On a side note, I have come across issues where the retries do not occur as they should when the ojdbc6.jar JDBC Driver is being used. If you're using this driver and you don't see this happening in your MID Server agent logs, I would recommend opening an incident in HI for further analysis.

Best regards,

Brian

bradmartin · ‎06-05-2017

Thank you both for your responses - they were both very helpful.

Ahmed - the integration we have set up is actually a two-way integration, but the transactions I am looking at this for are the outgoing ones (as per the title, and the pasted error logs). However, what you said has helped me locate what I think I was needing to find - an incoming ECC transaction (I was looking at too high a level - looking at Bridge transactions instead of the ECC's, and there was no returning Bridge transaction for these error records).

Looking at the relevant inbound ECC Queue record, is this the error that the retry policy is looking for?

<ProbeError>run failed with error javax.net.ssl.SSLHandshakeException: Remote host closed connection during handshake</ProbeError>

I found the example in the Wiki a little misleading/confusing, though - in the Retry policy example it gives, the logic says "starts with", and the description of what it's doing says "contains". Is that an error in the Wiki, or just how the logic works? I did have my Retry Policy rule configured with:

answer = current.error_string.toString().startsWith('javax.net.ssl.SSLHandshakeException'); (generated by plagiarising the existing rules and the example)

But it failed to fire. The syntax matches that which is in the doco, but can't help thinking it should start with "run failed with error javax.net.ssl.SSLHandshakeException" instead, given the above?? (I have actually set it to this for now, but it can sometimes be days before getting one of these errors in our DEV environment, due to considerably lower volumes - is there a way to generate these artificially??)
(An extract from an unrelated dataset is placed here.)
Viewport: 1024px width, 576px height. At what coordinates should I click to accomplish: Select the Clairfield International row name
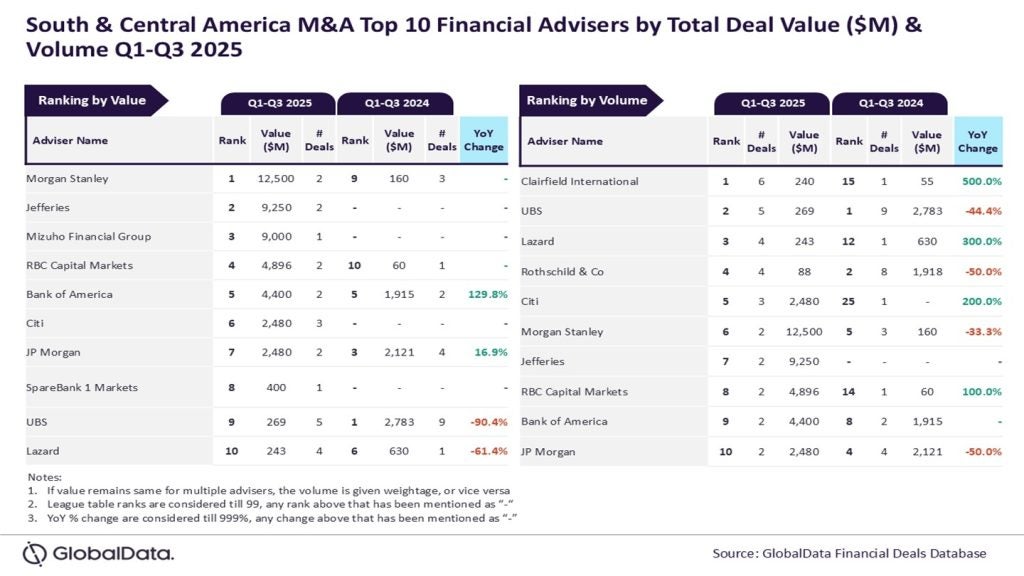tap(580, 181)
Brian - I'll take a look at the Connection Timeout config also, to see if that's possibly part of the underlying issue.

Ahmed Hmeid1 · ‎06-05-2017

The best thing to do is look at the inbound ECC queue record. If the error_string field isn't visible, add it to the form, that'll display exactly what it contains. You could add have a more generic current.error_string.toString().indexOf('javax.net.ssl.SSLHandshakeException') > -1; so wherever it is in the string, it'll retry it.

I'm not sure there is a way to force it to error - is it a certificate based integration? Maybe delete the certificate and let it fail and set a long retry policy and in the meantime, add the certificate back.